Las emociones tienen siempre un disparador –un evento que las precipita; que no
podamos identificarlo desde afuera no significa que la emoción surgió “de la nada”.
Todos los seres humanos estamos preparados para experimentar todas las emociones
ya que son parte del desarrollo evolutivo de nuestra especie y cumplen una función. En
este sentido no hay tal cosa como emociones “buenas” o “malas”, “correctas” o
“incorrectas”. Vamos a decirlo de entrada: todas las emociones que experimente una
persona son siempre válidas y tienen sentido.
Demás está decir que la mayoría de las veces cuando alguien nos dice “no te preocupes,
no es nada” está tratando de ayudar, de calmar, de aliviar. Sus intenciones son buenas
pero probablemente provoque el efecto contrario: hacernos sentir equivocados y
dejarnos solos. A esto le llamamos invalidar: comunicarle al otro que lo siente es
incorrecto, que debería sentir distinto, que no es comprensible lo que le pasa.
Básicamente, lo que está detrás de la comunicación invalidante es la NO ACEPTACIÓN
de la experiencia emocional del otro.
No tenemos que estar de acuerdo para validar, ni pensar que nosotros reaccionaríamos
igual. Tampoco es necesario que nos parezca lógica la respuesta emocional del otro. Si
asumimos que todas las respuestas emocionales son producto de una historia de
aprendizaje y un contexto particular, podremos entender que son siempre válidas,
aunque no comprendamos del todo esa respuesta particular.
Tenemos muy buenas razones para practicar validación con las personas que tenemos
a nuestro alrededor. La validación construye confianza y aumenta la intimidad en los
vínculos, disminuye la sensación de aislamiento y alienta a que el otro experimente y
acepte sus emociones.
¿Cómo la practicamos?
1) Prestando atención, escuchando al otro, mirándolo a los ojos: Escuchar lo que dice
atentamente, observar sus gestos, su tono de voz, su postura corporal; estar atento a lo
que el otro expresa sin pensar en la respuesta que darás.
2) Aceptando con mente abierta la experiencia emocional del otro: Cualquiera que sea
la emoción que está sintiendo, es su emoción, y puede incluso ser dolorosa pero eso es
parte de la condición humana. Es importante hacer lugar a todas las emociones, todas
tienen un sentido. Cuando validamos, corroboramos la importancia de lo que siente la
otra persona y lo tomamos como algo legítimo.
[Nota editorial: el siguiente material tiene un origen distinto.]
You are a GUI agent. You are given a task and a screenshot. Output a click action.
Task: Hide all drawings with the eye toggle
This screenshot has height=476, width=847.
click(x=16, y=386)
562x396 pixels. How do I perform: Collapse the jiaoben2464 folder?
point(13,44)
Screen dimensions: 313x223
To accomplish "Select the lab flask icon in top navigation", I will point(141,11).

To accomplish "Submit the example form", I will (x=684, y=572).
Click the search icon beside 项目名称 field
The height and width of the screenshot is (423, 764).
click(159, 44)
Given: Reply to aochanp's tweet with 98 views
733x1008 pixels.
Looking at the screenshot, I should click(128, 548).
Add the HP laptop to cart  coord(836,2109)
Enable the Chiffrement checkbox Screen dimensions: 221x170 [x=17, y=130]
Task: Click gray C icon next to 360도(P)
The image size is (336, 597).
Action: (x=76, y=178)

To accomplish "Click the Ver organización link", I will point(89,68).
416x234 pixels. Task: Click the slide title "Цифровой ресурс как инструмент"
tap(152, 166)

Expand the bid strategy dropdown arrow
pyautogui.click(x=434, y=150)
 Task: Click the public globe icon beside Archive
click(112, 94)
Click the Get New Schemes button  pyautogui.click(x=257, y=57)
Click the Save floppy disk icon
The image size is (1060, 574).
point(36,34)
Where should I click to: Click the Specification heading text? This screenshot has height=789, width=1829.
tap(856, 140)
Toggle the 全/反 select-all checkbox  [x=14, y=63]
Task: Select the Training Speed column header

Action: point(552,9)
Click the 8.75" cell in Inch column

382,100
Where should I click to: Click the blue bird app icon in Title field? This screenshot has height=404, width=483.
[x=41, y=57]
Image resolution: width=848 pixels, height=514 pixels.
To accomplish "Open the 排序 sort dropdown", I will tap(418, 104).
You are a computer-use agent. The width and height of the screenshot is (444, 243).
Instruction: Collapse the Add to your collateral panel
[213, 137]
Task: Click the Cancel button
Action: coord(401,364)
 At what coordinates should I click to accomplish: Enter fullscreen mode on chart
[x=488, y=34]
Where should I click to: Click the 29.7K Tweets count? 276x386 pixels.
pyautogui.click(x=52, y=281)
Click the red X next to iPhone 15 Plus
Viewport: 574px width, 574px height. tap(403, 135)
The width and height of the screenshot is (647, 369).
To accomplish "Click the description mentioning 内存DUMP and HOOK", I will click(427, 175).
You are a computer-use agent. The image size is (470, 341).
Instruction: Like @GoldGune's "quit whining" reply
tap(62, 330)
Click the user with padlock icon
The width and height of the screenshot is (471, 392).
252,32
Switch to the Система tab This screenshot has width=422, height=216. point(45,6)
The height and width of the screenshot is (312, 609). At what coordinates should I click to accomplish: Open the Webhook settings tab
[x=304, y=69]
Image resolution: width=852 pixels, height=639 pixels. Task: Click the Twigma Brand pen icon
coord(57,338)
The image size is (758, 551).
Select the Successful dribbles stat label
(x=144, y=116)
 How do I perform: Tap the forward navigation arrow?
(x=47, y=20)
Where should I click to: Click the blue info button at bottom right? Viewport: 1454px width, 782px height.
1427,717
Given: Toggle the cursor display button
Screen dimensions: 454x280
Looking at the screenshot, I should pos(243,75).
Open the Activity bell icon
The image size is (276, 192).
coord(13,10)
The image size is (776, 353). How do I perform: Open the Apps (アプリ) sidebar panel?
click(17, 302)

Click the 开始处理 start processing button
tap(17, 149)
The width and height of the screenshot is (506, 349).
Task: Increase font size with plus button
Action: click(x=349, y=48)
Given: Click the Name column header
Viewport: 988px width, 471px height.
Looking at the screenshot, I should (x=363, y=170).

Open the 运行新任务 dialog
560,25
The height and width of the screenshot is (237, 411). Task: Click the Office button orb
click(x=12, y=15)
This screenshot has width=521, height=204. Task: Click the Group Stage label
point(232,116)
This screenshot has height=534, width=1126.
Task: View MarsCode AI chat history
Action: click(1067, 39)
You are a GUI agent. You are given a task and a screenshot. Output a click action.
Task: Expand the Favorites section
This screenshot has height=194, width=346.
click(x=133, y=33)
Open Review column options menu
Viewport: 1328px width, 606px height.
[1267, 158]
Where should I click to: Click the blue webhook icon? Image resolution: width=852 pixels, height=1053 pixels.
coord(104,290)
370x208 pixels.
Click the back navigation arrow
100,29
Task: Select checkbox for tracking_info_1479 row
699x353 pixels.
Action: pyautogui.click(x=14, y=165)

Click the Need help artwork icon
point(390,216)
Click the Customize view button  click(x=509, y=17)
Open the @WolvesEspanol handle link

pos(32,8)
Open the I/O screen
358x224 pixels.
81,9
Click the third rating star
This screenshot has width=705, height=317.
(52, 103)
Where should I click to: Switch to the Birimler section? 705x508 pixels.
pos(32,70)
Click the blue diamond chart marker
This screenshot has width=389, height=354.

3) Identificar las emociones del otro y dar una respuesta empática sin
aconsejar: Aconsejar implica que algo de la situación debe cambiar, muestra que nos
cuesta tolerar la presencia de la experiencia emocional. Si la otra persona no ha pedido
consejo, darlo puede resultar invalidante ya que puede dejar ver que consideramos que
el otro no sabe cómo resolver sus problemas.
Una de las razones por las que nos cuesta tanto validar las emociones del otro es la
ansiedad que sentimos por ayudarlo a sentirse mejor –y, de paso, sentirnos mejor
nosotros. Nos cuesta hacer lugar a las emociones, en especial cuando son dolorosas o
displacenteras. Nos duele que al otro le duela, que esté triste, que esté enojado y nos
cuesta tolerar estar ahí para simplemente acompañar. Pero el riesgo de querer ahogar
rápido esas emociones es alto, podríamos enseñar sin quererlo que las emociones
dolorosas no deberían estar ahí, cuando en realidad son parte ineludible de la vida y
podríamos estar comunicando que el otro no sabe cómo llevar una vida sin dolor, lo
cual es en realidad una meta inalcanzable.
Para finalizar: no hay experiencias emocionales “positivas” sin las “negativas”. Quien
no está dispuesto a sentir y aceptar el dolor poco a poco va perdiendo la capacidad para
experimentar felicidad y alegría (Luciano Soriano & Salas, 2006). En este sentido, uno
de los mejores regalos que podemos ofrecer es dar lugar a las emociones del otro –y a
las propias-, las que fueren, porque todas contienen algo de verdad y de sentido y
merecen ser experimentadas completamente.